Exercise prompt.
Starting at the line that holds "Select 'Predicted JAZZA" and stopping at the line that holds "You are a computer-use agent. 1228x549", restate the records below word for word, with both of those lines included.

Stored data.

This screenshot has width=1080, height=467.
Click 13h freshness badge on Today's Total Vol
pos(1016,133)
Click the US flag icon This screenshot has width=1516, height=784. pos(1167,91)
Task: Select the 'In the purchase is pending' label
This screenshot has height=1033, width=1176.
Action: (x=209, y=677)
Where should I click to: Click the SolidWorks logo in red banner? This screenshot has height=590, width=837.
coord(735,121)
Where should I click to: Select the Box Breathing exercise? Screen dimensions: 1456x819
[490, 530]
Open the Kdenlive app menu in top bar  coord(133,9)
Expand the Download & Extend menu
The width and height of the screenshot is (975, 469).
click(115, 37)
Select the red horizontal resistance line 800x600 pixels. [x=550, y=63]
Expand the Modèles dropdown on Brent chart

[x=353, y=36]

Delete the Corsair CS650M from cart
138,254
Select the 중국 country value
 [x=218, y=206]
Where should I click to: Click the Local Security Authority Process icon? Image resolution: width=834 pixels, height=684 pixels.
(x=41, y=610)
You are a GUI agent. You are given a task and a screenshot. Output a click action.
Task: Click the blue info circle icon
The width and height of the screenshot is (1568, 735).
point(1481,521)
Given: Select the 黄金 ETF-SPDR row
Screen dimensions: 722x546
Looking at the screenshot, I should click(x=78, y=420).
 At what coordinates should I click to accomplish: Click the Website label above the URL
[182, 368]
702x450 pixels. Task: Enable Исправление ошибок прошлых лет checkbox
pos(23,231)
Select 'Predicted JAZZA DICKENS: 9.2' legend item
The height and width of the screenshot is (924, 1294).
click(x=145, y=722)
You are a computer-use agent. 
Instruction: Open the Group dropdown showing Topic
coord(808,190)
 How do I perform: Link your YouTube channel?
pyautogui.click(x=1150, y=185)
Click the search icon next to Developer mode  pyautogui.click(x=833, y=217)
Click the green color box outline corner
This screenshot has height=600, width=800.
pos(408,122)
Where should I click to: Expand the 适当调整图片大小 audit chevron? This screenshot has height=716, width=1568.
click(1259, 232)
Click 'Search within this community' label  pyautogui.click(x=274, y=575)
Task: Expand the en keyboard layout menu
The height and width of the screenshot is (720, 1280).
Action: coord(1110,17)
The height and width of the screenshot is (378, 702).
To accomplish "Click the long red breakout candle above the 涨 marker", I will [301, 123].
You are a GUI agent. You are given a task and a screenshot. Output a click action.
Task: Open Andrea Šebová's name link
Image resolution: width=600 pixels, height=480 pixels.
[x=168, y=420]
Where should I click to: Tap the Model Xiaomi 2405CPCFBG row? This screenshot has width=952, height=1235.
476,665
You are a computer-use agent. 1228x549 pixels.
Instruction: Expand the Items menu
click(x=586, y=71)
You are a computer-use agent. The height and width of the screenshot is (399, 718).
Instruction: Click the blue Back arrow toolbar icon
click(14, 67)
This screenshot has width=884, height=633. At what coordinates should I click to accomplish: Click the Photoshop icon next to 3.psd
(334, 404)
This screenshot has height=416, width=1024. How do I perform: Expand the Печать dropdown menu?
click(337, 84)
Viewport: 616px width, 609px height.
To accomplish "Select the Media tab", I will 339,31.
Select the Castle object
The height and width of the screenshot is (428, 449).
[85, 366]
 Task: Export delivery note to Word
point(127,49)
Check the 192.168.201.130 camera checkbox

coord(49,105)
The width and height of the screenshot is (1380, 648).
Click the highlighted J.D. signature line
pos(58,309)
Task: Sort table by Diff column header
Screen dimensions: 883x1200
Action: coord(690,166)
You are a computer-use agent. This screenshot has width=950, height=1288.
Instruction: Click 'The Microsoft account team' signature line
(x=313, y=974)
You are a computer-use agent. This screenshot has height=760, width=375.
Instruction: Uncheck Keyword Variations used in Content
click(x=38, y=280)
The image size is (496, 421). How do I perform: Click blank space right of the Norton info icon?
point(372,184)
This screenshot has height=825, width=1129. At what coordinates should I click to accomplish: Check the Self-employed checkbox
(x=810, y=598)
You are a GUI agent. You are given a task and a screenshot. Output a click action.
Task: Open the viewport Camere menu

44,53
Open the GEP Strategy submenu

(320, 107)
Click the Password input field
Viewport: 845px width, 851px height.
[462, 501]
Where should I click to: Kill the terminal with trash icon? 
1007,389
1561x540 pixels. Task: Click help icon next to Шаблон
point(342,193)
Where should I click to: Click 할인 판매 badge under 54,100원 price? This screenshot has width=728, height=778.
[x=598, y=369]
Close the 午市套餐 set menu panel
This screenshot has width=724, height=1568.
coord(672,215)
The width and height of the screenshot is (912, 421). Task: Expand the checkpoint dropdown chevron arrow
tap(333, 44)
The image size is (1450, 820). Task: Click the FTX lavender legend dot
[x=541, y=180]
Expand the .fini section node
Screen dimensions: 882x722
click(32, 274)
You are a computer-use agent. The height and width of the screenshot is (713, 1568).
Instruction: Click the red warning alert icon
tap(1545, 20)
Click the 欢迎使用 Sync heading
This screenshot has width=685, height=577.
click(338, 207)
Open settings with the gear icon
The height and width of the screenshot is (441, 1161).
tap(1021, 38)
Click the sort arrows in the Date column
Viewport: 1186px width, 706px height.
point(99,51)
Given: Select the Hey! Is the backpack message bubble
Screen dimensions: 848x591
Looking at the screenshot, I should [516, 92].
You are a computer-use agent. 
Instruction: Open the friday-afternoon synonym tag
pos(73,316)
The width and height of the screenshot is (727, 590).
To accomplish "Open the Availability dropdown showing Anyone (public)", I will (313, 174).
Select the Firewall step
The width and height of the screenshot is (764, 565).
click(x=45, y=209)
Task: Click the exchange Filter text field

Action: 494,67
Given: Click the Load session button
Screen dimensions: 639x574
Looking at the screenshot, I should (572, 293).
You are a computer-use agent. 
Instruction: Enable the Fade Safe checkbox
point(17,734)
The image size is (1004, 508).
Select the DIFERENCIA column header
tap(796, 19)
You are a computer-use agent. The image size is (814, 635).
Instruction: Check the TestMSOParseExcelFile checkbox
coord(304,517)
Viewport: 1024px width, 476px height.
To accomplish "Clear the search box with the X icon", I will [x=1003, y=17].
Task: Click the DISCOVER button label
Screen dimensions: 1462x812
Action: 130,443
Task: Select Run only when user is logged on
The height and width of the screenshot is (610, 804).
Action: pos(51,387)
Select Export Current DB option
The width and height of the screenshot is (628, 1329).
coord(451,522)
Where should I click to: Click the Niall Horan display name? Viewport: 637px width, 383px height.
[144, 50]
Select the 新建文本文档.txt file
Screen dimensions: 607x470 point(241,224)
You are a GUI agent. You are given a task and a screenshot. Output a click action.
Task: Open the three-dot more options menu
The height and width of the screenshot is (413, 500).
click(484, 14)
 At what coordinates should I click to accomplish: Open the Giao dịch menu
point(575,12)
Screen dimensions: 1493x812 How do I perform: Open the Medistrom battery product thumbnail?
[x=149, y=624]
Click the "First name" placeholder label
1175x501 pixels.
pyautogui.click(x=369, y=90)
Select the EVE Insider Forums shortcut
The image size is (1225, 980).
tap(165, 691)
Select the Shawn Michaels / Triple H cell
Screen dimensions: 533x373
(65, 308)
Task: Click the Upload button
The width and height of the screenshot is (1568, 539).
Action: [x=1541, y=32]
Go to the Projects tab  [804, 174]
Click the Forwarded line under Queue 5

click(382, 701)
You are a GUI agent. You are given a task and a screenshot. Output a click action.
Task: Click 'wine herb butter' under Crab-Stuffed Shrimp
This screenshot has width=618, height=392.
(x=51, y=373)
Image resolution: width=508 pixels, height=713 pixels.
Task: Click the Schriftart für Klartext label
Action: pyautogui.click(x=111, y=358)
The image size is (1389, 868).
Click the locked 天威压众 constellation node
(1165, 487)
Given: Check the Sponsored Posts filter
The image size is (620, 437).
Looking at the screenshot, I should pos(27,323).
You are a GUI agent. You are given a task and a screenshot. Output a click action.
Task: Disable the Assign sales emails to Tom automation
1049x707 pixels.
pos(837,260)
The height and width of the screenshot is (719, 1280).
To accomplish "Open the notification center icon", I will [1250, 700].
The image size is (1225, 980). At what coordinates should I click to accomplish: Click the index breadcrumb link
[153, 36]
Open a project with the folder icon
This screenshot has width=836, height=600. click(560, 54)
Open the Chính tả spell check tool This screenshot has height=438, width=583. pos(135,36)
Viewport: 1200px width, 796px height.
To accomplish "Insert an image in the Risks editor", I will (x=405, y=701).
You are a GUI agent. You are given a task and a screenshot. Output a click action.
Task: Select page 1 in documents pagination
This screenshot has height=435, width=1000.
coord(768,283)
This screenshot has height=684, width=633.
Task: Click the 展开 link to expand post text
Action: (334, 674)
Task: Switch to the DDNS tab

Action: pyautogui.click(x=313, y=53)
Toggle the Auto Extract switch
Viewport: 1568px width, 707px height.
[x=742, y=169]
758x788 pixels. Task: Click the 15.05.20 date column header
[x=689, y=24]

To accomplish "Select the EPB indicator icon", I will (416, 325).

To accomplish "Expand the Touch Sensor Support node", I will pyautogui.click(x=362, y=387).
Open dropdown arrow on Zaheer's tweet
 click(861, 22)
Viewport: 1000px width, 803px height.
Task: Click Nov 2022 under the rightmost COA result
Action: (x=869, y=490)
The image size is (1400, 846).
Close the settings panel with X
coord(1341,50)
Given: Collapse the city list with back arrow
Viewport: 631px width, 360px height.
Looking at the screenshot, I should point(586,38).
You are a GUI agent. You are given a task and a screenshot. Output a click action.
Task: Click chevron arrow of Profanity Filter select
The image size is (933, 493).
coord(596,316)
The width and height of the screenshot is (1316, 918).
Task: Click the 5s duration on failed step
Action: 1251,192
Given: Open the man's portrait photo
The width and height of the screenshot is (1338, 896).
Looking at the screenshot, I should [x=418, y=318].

Reply.
Select 'Predicted JAZZA DICKENS: 9.2' legend item
The height and width of the screenshot is (924, 1294).
click(x=145, y=722)
You are a computer-use agent. 
Instruction: Open the Group dropdown showing Topic
coord(808,190)
 How do I perform: Link your YouTube channel?
pyautogui.click(x=1150, y=185)
Click the search icon next to Developer mode  pyautogui.click(x=833, y=217)
Click the green color box outline corner
This screenshot has height=600, width=800.
pos(408,122)
Where should I click to: Expand the 适当调整图片大小 audit chevron? This screenshot has height=716, width=1568.
click(1259, 232)
Click 'Search within this community' label  pyautogui.click(x=274, y=575)
Task: Expand the en keyboard layout menu
The height and width of the screenshot is (720, 1280).
Action: coord(1110,17)
The height and width of the screenshot is (378, 702).
To accomplish "Click the long red breakout candle above the 涨 marker", I will [301, 123].
You are a GUI agent. You are given a task and a screenshot. Output a click action.
Task: Open Andrea Šebová's name link
Image resolution: width=600 pixels, height=480 pixels.
[x=168, y=420]
Where should I click to: Tap the Model Xiaomi 2405CPCFBG row? This screenshot has width=952, height=1235.
476,665
You are a computer-use agent. 1228x549 pixels.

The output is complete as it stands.